The AI-Assisted Development Frontier

The most recent evolution in software development adds another dimension to supply chain complexity. AI coding assistants like GitHub Copilot, Claude Code, Cline, and OpenAI Codex have rapidly become standard tools for developers, with GitHub reporting2 that Copilot generates an average of 46% of code in files where it is enabled (based on accepted suggestions in enabled files, as measured in 2023). These tools suggest code, recommend packages, and generate entire functions based on natural language prompts.

This capability introduces new supply chain considerations. AI assistants may suggest dependencies that developers would not have discovered otherwise—sometimes excellent choices, sometimes obscure packages with minimal maintenance. When an AI suggests importing a package, it is drawing on patterns learned from vast codebases, which may include outdated practices or packages that have since been deprecated or compromised.

More fundamentally, AI-generated code raises questions about provenance and understanding. When a developer writes code manually, they typically understand what each line does and why each dependency is included. When an AI generates code, that understanding may be incomplete. The developer accepts the suggestion because it works, not necessarily because they have evaluated its security implications.

This is not an argument against AI-assisted development—these tools offer genuine productivity benefits that organizations cannot ignore. But it does mean that supply chain security practices must evolve to account for a world where humans exercise less direct control over what enters their applications.

The Bargain We Have Made

Modern software development practices have enabled remarkable innovation. Applications that would have taken years to build can now be assembled in months. Small teams can create products that compete with those from large enterprises. The collective intelligence of the open source community has raised the quality floor for all software.

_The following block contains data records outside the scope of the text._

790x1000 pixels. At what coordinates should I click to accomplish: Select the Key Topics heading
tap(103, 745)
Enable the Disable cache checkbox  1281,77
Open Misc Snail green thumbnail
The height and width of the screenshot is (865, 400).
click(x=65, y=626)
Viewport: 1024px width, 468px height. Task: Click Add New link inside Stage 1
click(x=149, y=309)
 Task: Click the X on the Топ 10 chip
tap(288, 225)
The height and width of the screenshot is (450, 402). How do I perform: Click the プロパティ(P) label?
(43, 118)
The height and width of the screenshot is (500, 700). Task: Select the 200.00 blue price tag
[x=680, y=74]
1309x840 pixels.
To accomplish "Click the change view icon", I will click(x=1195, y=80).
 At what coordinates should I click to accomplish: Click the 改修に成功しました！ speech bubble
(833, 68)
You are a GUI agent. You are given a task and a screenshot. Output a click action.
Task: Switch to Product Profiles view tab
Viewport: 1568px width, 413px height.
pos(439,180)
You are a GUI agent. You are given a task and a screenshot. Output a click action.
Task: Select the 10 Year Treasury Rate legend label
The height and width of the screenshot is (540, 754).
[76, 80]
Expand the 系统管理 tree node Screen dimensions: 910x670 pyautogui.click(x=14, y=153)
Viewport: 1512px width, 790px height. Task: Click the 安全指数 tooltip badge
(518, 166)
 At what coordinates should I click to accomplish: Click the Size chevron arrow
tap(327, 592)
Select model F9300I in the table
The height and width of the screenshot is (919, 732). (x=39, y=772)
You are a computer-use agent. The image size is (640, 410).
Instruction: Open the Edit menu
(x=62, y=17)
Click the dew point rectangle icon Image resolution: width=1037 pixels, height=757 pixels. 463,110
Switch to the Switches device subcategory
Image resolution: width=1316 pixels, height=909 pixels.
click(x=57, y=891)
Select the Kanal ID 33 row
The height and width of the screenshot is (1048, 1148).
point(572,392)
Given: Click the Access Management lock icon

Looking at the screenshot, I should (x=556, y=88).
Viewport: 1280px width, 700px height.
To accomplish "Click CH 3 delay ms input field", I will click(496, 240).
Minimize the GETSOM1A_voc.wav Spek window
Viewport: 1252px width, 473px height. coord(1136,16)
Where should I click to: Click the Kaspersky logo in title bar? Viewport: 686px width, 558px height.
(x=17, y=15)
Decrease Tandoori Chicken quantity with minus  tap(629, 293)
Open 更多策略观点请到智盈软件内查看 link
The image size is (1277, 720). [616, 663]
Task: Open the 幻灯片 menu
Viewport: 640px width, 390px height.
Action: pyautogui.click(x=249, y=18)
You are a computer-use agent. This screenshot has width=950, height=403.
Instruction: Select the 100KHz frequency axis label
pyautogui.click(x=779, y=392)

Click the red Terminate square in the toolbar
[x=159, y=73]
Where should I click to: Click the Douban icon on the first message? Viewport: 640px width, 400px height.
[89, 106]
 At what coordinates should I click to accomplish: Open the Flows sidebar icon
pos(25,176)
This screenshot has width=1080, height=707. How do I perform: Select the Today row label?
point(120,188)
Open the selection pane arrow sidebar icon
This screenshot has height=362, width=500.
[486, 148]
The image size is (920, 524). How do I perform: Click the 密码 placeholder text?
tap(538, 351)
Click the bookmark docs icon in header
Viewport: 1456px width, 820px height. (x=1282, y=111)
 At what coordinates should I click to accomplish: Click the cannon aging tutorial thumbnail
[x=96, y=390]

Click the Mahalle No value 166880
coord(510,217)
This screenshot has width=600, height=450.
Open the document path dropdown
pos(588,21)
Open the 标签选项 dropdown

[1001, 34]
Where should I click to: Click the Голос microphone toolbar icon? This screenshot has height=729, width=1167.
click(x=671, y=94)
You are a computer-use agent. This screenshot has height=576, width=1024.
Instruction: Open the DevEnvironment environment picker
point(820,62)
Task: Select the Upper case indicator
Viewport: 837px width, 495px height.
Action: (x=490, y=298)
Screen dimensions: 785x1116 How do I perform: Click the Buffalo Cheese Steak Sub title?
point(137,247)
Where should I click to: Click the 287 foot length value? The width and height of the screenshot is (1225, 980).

But this transformation has come with an implicit bargain: we depend on code we did not write, maintained by people we do not know, with security practices we have not verified. The average organization has no comprehensive inventory of the open source components in their applications, no process for evaluating the security of new dependencies, and no clear plan for responding when a critical vulnerability is discovered in one of their thousands of transitive dependencies.

The chapters that follow examine this bargain in detail—the benefits of open source, the threats that target supply chains, and the practices that can help organizations manage their exposure. But the essential first step is recognizing the nature of modern software development: we are all building on foundations we did not lay, and we must learn to secure what we did not create.


  1. Empirical measurement using Vite 5.x with React template. Note: create-react-app, the previous standard, was deprecated in early 2024 in favor of frameworks like Next.js and Vite. The deprecation itself illustrates how the supply chain evolves—organizations that built tooling around create-react-app now face migration decisions, and their dependency trees will change significantly.